Giovanni: «C’è una dashbord che raccoglie contenuti social, le filtra e le visualizza sul sito tramite account e hashtag. La piattaforma è di proprietà, progettata e realizzata dalla Cubox, con html5, CSS3, Javascript e jQuery, e con un frameworks Microsoft .net, grazie al lavoro di Francesco Carone Non abbiamo utilizzato template esistenti, ne abbiamo creato uno con tecnologie “responsive”, cioè che permettono l’adattamento sui diversi device che si utilizzano, tablet, smartphone. Portare PaffBum anche sul mobile era la vera svolta. Significa poter condividere, raccontare, postare, retwittare o mettere tra i favourite i tweet di queste regionali. Ovviamente anche grazie al Quotidiano stiamo sperimentando la beta, abbiamo intenzione di lavorarci seriamente per correggere i difetti e creare un tool utile anche per altri grandi eventi.»

Fin qui lo strumento. Ma che relazione c’è tra politica e social media?

Giovanni: «I comizi nelle piazze sono passati di moda, o probabilmente il modo di parlare agli elettori si è semplicemente evoluto.
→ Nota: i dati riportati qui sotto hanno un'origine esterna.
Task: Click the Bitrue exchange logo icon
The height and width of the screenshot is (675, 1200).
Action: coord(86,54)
Oggi la relazione tra politica e social media diventa un matrimonio necessario per divulgare le idee e programmi con la possibilità di avere un confronto reale e immediato con l’elettorato. Cosa che spesso diventa un’arma a doppio taglio per quei politici, per esempio, che usano i social media in modo improprio e autoreferenziale.»

Dalle regionali del 2010 a quelle di oggi, come è cambiata l’abitudine e la presenza della politica in rete in Basilicata?
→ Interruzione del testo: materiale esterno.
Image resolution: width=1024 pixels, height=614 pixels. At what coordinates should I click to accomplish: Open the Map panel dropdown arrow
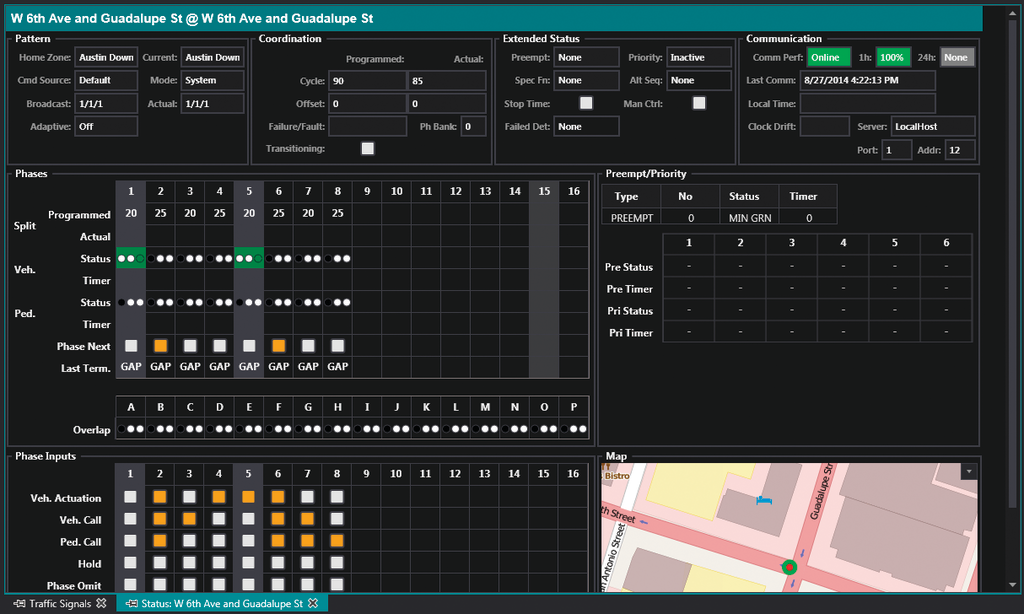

Sergio: «Sono molti i politici che hanno aperto account su Twitter e Facebook. Vale il discorso fatto da Giovanni, ma noto una consapevolezza da parte di molti nell’utilizzo dei social media. In Basilicata il social principale era e resta Facebook; Twitter è legato ad una piccola nicchia che, però, ha una sua influenza tra gli addetti ai lavori. Gli scambi tra politici e giornalisti sono ormai all’ordine del giorno anche nella parte lucana della rete. Capita di leggere tweet o classifiche su post social anche sui giornali (spesso anche sul formato cartaceo): ma rischiano di essere offtopic e di “spostare altrove” quello che avviene sui social.»    
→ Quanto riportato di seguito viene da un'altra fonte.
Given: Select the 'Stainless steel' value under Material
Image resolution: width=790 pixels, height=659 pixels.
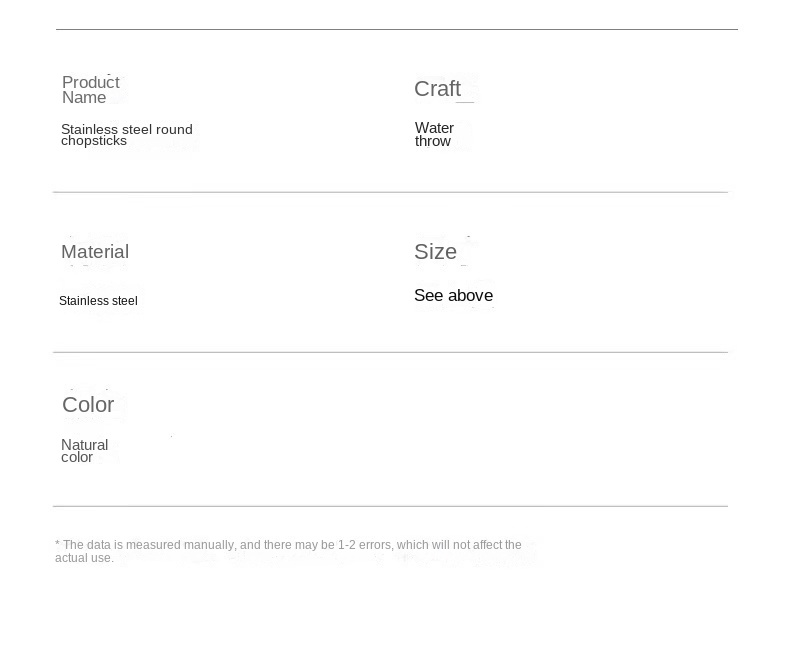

E l’abitudine dei cittadini/elettori/curiosi?

Sergio: «Cresciuta, non so se migliorata. I cittadini/elettori/curiosi (che poi sono la stessa cosa), oggi hanno accorciato le distanze con i politici, non con la politica – credo sia colpa di entrambi – e in questo km zero c’è di tutto: partecipazione, coinvolgimento, violenza verbale. Il mio amico Filippo Sensi (@nomfup) vicedirettore di Europa – giornale sul quale ogni tanto mi capita di scrivere- commentando un articolo di David Carr sul New Yourk Times ha usato la metafora dello specchio e della finestra per spiegare il nostro rapporto con i socialmedia. Dice: “Un gioco di specchi, dunque; che si può osservare anche sulla rete. Sui social network come Twitter, per esempio, con timeline che ci somigliano, nelle quali non entra quasi mai un refolo che ci scompigli il ciuffo, se non per un imprevisto retweet. Seguiamo i nostri simili per sentirci rassicurati e rinsaldati nelle nostre certezze: “Ciò che vediamo nel nostro flusso dei social network è spesso un riflesso, addirittura una amplificazione, di ciò in cui già crediamo. Mai spiazzati.” E faccio mia anche l’efficace chiusura di quel suo post: “Preferire ciò che ci stupisce, ci incasina, ci arruffa, talvolta ci offende, non ci rassicura, ma ci fa vedere, ci mostra, ostensivo, deittico. Chissà che in politica, sulla rete e anche nei media non sia questo l’unico proposito cui tenere fede per uscire dalle nostre scatolette, mentali, valoriali, informative, ideologiche. Questa compresa, beninteso”.»

Digitale, informazione, startup, social network: ma c’è ancora spazio per sperimentare? 

Giovanni: «L’informazione diventa sempre più veloce, le imprese si convertono al digitale, la comunicazione diventa interconnessione tra individui e si sviluppa una nuova era evolutiva per l’uomo: “l’umanità aumentata”. Con la Cubox abbiamo lanciato la nostra sfida per esempio con le esperienze di #ReStartSud (uno storytelling tra le storie di innovazione lucana, ndr) e Waway (piattaforma web di travel management, ndr), ora con PaffBum. C’è sempre da sperimentare e c’è moltissimo da lavorare. Siamo solo all’inizio.»